=== TEXT ===
(begin)

Updated

Israeli tanks rattled into the Palestinian city of Jenin in the West Bank, opening fire and leveling the main police station early Tuesday, witnesses and Palestinian security sources said.

The incursion into Jenin — following two suicide bombings in less than a week — was the first time Israeli forces have entered the center of a Palestinian controlled city in 10 months of hostilities. Israel said the bombers were dispatched from Jenin.

The Israeli military said its tanks and bulldozers destroyed the structure and then withdrew. Palestinians appealed to the U.N. Security Council for protection.

About 10 tanks rumbled into the city from an Israeli base just outside of Jenin. They stopped in front of several key Palestinian buildings on or near the main square of the city, said Haider Irshad, the vice governor of Jenin.

The tanks concentrated their fire on the police headquarters, about 200 yards from the square, and bulldozers were also called in to help with the destruction of the building, Irshad said.

Tanks moved in front of the governor's office and general headquarters for the security services, but did not open fire, he said.

Palestinian gunmen fired at the Israeli tanks, witnesses said. Israeli troops did not leave their tanks during the operation, and no Israeli ground troops were seen in the city, Irshad said.

Israeli helicopters flew above the city during the operation, but did not appear to fire, witnesses added.

There was no immediate word on casualties.

In a statement, the Israeli military said its forces attacked because of a "string of terror attacks, including the (suicide bombing) in Kiryat Motzkin, which was directed by the terror organizations in Jenin." The statement charged that Yasser Arafat's Palestinian Authority is not taking steps to stop the attacks.

Tuesday's violence followed in the wake of a Sunday evening suicide bombing that injured 20 people in a restaurant in a suburb of the northern Israeli port city of Haifa. The assailant, from the militant group Islamic Jihad, was killed.

On Thursday, a member of the militant Hamas group blew himself up in a packed restaurant in downtown Jerusalem, killing himself and 15 other people.

(end)

=== DATA LINES ===
(begin)

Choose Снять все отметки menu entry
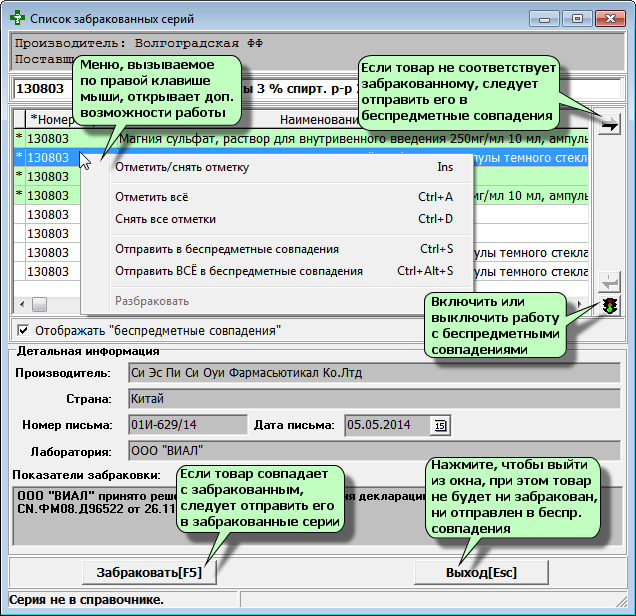 tap(165, 219)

(end)

=== TO DO ===
1: Put this sentence from the Jenin article into Spanish: "Israeli helicopters flew above the city during the operation, but did not appear to fire, witnesses added."
2: Extend the article on the Israeli tank incursion into Jenin, picking up after its final sentence.
The lines have nothing to do with the article.

=== ANSWERS PER TASK ===
1: Helicópteros israelíes sobrevolaron la ciudad durante la operación, pero no parecieron disparar, añadieron los testigos.

2:
To retaliate for the Jerusalem attack, Israeli police last week seized the Orient House, the unofficial Palestinian political headquarters in east Jerusalem.

Palestinian negotiator Saeb Erekat denounced the latest Israeli incursion. "This is part of (Prime Minister Ariel) Sharon's campaign to undermine the peace process and undermine the Palestinian Authority," he told The Associated Press.

Erekat said the Palestinian representative is in touch with the president of the Security Council, appealing for international forces to protect the Palestinians, "because this is the only way out."

Israeli forces have briefly entered Palestinian-controlled territory on several occasions during the more than 10 months of Mideast fighting.

In most cases, it involved forays into relatively open areas in the Gaza Strip. Tuesday's incursion was the first time the Israeli forces entered a built-up area in a Palestinian-controlled city.

Palestinians on Monday observed a general strike, and demonstrators scuffled with Israeli police at Orient House.

The United States has criticized the Israeli takeover of Orient House as a "political escalation." Arab nations have expressed fury with the move.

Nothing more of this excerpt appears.